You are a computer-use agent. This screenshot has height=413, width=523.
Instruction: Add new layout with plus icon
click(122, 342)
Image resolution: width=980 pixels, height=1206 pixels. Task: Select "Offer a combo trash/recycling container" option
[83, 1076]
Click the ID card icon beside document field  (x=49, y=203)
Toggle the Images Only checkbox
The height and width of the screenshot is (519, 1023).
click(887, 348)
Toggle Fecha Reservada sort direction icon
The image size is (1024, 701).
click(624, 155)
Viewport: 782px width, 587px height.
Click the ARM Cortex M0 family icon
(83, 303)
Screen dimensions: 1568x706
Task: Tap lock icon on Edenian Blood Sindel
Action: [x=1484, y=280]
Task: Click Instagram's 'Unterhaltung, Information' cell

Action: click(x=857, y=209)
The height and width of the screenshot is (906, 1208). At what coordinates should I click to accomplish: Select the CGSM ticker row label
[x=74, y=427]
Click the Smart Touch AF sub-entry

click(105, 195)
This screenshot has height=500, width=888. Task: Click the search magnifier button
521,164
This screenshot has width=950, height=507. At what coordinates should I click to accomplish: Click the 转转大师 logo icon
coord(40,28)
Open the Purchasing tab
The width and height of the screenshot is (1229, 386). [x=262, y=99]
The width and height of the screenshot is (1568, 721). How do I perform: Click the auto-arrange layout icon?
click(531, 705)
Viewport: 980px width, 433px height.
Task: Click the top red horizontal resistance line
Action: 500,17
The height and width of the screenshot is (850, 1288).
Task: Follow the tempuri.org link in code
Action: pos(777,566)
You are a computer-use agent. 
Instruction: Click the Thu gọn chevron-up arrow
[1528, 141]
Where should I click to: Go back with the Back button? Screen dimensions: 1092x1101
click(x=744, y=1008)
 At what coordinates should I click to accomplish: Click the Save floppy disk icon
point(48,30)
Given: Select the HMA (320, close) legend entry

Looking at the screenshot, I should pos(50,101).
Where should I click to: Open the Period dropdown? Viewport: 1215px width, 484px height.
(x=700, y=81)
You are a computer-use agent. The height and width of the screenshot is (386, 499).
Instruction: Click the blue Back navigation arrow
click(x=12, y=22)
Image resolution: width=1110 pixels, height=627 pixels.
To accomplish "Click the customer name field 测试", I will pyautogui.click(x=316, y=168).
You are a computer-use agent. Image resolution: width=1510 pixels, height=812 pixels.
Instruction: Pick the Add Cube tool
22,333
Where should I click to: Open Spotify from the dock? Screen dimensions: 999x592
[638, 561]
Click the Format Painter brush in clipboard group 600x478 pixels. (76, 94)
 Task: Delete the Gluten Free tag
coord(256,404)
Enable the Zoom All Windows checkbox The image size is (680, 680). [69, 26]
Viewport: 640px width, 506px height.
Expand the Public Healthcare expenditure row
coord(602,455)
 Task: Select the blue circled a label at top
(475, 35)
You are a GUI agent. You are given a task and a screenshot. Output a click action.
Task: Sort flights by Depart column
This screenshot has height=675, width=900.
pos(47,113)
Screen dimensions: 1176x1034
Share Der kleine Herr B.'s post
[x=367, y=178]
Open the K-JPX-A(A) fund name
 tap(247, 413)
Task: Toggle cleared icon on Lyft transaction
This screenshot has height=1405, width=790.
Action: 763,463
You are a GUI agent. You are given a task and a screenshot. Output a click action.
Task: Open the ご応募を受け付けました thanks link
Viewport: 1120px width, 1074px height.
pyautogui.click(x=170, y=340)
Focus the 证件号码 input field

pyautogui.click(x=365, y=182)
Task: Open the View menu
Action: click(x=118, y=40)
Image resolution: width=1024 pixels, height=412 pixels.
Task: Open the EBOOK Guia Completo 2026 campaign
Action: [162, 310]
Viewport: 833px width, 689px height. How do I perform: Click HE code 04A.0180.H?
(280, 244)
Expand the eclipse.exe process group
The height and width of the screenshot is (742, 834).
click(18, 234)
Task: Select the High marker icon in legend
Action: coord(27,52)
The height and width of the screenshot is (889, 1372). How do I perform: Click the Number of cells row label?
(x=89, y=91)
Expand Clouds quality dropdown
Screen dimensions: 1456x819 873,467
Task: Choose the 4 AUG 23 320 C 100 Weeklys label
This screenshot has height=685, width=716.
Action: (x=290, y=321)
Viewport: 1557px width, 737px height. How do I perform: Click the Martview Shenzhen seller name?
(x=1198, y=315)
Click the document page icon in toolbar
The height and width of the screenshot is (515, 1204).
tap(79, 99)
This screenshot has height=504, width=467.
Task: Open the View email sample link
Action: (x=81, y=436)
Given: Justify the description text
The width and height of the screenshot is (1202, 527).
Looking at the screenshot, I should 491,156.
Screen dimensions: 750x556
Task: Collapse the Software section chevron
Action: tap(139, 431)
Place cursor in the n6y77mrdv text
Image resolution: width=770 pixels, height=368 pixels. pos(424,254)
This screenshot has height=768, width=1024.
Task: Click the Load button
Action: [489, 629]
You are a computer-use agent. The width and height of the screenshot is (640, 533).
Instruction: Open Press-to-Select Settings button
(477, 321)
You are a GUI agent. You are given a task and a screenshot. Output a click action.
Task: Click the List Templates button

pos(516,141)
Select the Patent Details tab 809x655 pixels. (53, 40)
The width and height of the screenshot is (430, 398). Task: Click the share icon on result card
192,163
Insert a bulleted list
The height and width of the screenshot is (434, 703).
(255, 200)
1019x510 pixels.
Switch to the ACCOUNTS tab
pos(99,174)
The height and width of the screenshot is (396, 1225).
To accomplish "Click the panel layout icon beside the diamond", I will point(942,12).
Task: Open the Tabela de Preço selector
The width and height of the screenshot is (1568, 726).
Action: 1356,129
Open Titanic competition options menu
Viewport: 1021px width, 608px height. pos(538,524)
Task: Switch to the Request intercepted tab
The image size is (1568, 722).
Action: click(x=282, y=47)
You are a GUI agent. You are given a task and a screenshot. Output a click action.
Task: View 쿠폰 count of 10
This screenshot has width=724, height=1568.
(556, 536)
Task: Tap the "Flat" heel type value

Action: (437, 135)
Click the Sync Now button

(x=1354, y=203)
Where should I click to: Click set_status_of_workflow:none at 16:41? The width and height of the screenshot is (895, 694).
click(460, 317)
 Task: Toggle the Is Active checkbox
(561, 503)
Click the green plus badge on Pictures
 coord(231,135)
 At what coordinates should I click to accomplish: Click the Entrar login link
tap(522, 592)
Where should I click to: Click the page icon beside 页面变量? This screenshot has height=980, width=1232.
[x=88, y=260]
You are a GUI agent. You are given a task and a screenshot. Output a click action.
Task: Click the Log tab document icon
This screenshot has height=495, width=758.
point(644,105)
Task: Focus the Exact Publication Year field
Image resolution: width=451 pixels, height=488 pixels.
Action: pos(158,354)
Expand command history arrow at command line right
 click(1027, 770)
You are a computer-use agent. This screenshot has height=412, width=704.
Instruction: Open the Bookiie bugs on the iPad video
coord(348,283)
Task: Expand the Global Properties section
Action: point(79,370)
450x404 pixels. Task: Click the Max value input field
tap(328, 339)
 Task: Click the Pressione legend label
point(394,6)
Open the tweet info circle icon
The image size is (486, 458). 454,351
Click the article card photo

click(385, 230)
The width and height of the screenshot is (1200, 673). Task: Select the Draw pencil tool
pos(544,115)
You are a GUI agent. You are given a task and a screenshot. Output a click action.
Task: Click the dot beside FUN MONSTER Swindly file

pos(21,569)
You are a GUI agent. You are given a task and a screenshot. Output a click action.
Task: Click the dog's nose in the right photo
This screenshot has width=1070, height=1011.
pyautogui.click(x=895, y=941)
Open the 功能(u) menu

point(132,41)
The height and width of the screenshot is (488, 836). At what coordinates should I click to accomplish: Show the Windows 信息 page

WORK ITEM:
In the listing above, locate the line with "Open Titanic competition options menu" and the line with "Task: Click the Log tab document icon", then extract exactly those lines and every line between them, and nothing more.

ANSWER TO THIS TASK:
Open Titanic competition options menu
Viewport: 1021px width, 608px height. pos(538,524)
Task: Switch to the Request intercepted tab
The image size is (1568, 722).
Action: click(x=282, y=47)
You are a GUI agent. You are given a task and a screenshot. Output a click action.
Task: View 쿠폰 count of 10
This screenshot has width=724, height=1568.
(556, 536)
Task: Tap the "Flat" heel type value

Action: (437, 135)
Click the Sync Now button

(x=1354, y=203)
Where should I click to: Click set_status_of_workflow:none at 16:41? The width and height of the screenshot is (895, 694).
click(460, 317)
 Task: Toggle the Is Active checkbox
(561, 503)
Click the green plus badge on Pictures
 coord(231,135)
 At what coordinates should I click to accomplish: Click the Entrar login link
tap(522, 592)
Where should I click to: Click the page icon beside 页面变量? This screenshot has height=980, width=1232.
[x=88, y=260]
You are a GUI agent. You are given a task and a screenshot. Output a click action.
Task: Click the Log tab document icon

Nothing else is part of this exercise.